I talked with one man who told me he has been a member of
Saddleback for two years. I asked him when he was born again.
He replied, "I have always been a Christian. I grew up in the Christian
Church." By that he was referring to the Disciples of Christ, which
preaches baptismal regeneration. He said that his mother
took him to church, though his father was a Buddhist. I asked him what he was
required to do to join Saddleback, and he replied that he
"rededicated" his life at that time. I asked him if that was when he
was born again, and he insisted again that he has always been a Christian.
An outline of the sermon was handed out with the bulletin,
and six or seven versions were quoted, most of them paraphrases such as The
Living Bible, The New
Living Translation, The Message, The
Today's English Version, and The Contemporary English Version.
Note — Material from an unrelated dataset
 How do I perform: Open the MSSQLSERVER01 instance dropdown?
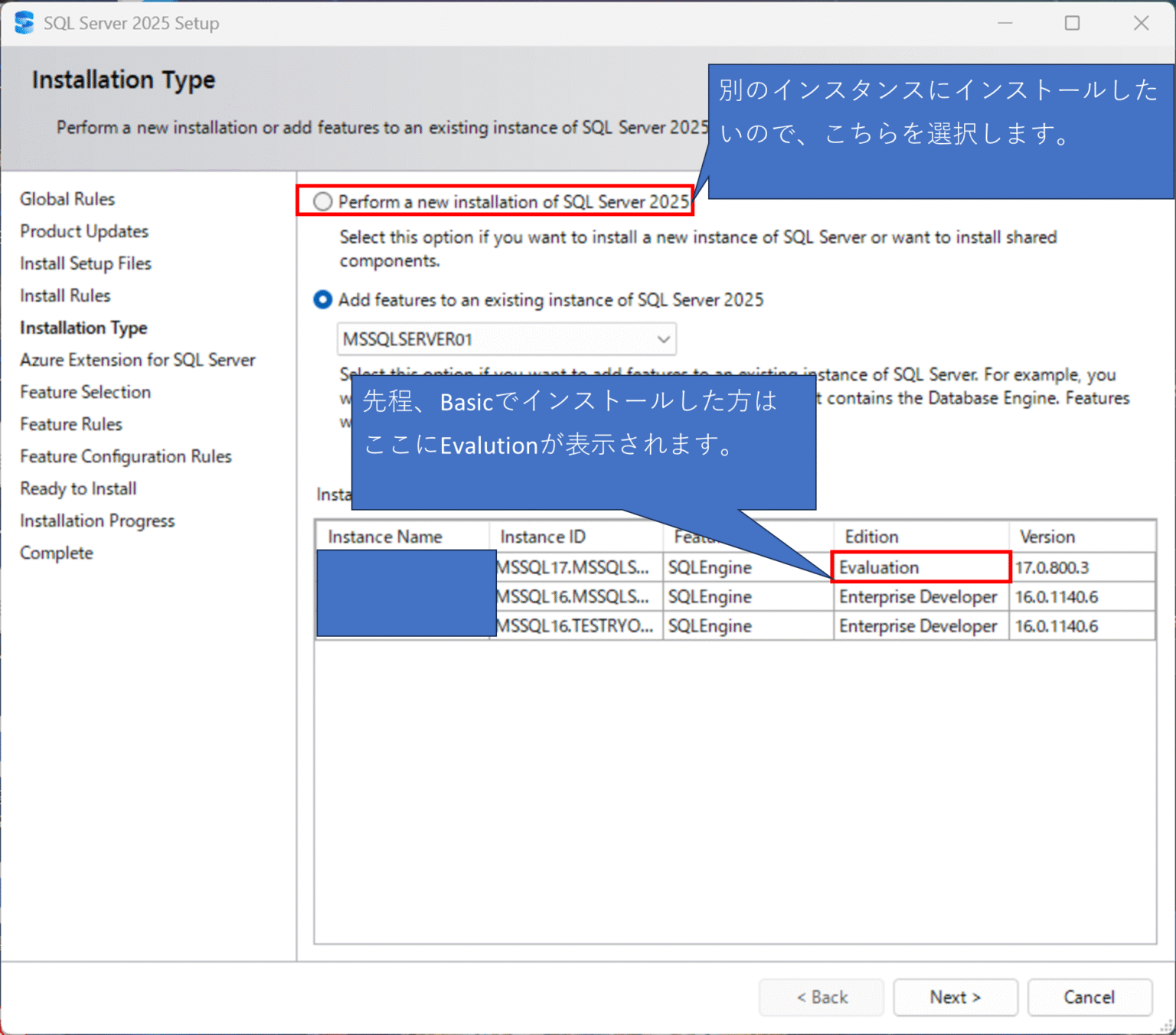[505, 339]
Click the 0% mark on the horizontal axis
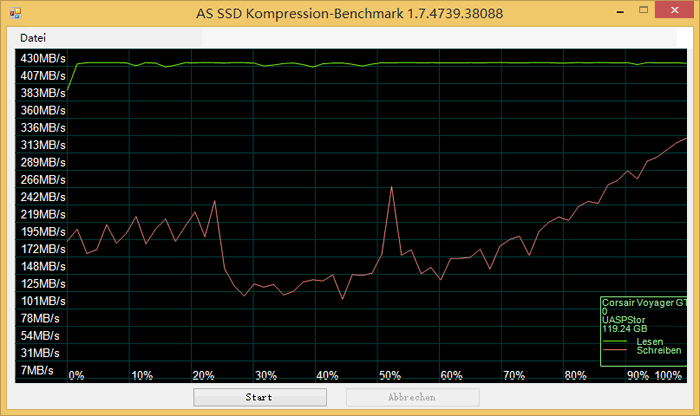Viewport: 700px width, 416px height. pos(76,376)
I observed on the way into the auditorium that only a few of the people carried
Bibles, and the reason became clear when I saw the multiplicity of versions that
were used in the preaching. It would have been impossible to have followed along
in one's Bible. The result is that the people do not bring their own Bibles and
do not therefore carefully test the preaching.
In an interview with USA Today that ran in the July
21, 2003 issue, Rick Warren cites Billy Graham, the king
of ecumenical "positive onlyism," as his model. Warren says: "I'm
not going to get into a debate over the non-essentials. I won't try to change
other denominations. Why be divisive?"
[The reason we need to be divisive is because God has
commanded us to preach all of His Word and to "reprove, rebuke,
exhort" (2 Tim. 4:2). The emphasis in 2 Timothy 4 is as much "negative"
as "positive." That is the preacher's divine standard. God has
commanded us not only to believe sound doctrine, but also to earnestly contend
for it (Jude 3). That means we are to fight aggressively against that which is
false. This is exactly what we see in the uncompromising ministry of the Lord's
apostles. Their epistles contain strong and clear warnings about false teaching.
Paul often named the names of the false teachers. Such a ministry naturally
causes divisions between those who are committed to the truth and those who are
following error. Paul made no effort whatsoever to avoid doctrinal
controversy. The apostasy of our time is much advanced in comparison with
that of the days of the apostles (2 Tim. 3:1-13; 4:3-4). The Holy Spirit warned
that "evil men and seducers shall wax worse and worse, deceiving, and being
deceived" (2 Tim. 3:13). That is the story of church history. The apostasy
that was just beginning in the days of the first churches grew quickly as the
centuries passed, eventually producing the Roman Catholic Church, and it has
continued to grow and spread throughout the age. The Bible warns that just prior
to the return of Christ, the apostasy will be almost complete. Thus preachers
today are obligated to be even more aggressive and more divisive, if you will,
than the apostles!]
Our day is described plainly in Bible prophecy: "For
the time will come when they will not endure sound doctrine; but after their own
lusts shall they heap to themselves teachers, having itching ears; And they
shall turn away their ears from the truth, and shall be turned unto fables"
(2 Timothy 4:3-4).
This generation has itching ears, and it will not hear the preaching of God's Word that plainly rebukes its sin and forthrightly condemns its heresies; but it eagerly hears -- yea, flocks in droves to hear -- those soft-speaking teachers that are willing to be non-divisive and tickle ears with a positive-only, non-offensive message. The same generation that hates the uncompromising, plain-spoken, "old time" fundamentalist-style preaching, dearly loves the preaching of the Billy Grahams and the Rick Warrens and the Robert Schullers.
Rick Warren claims that he has not compromised the Word of God with his principles and methods, that he has only modernized them; but when I look into the book of Acts and the Epistles, I see a different kind of Christianity, a different kind of church there, than the one that Rick Warren has devised. Thus, I must reject Warren's Purpose-Driven methods and I must warn those who have an ear to hear, regardless of how small that crowd may be, that they not heed the siren call of the contemporary church growth gurus.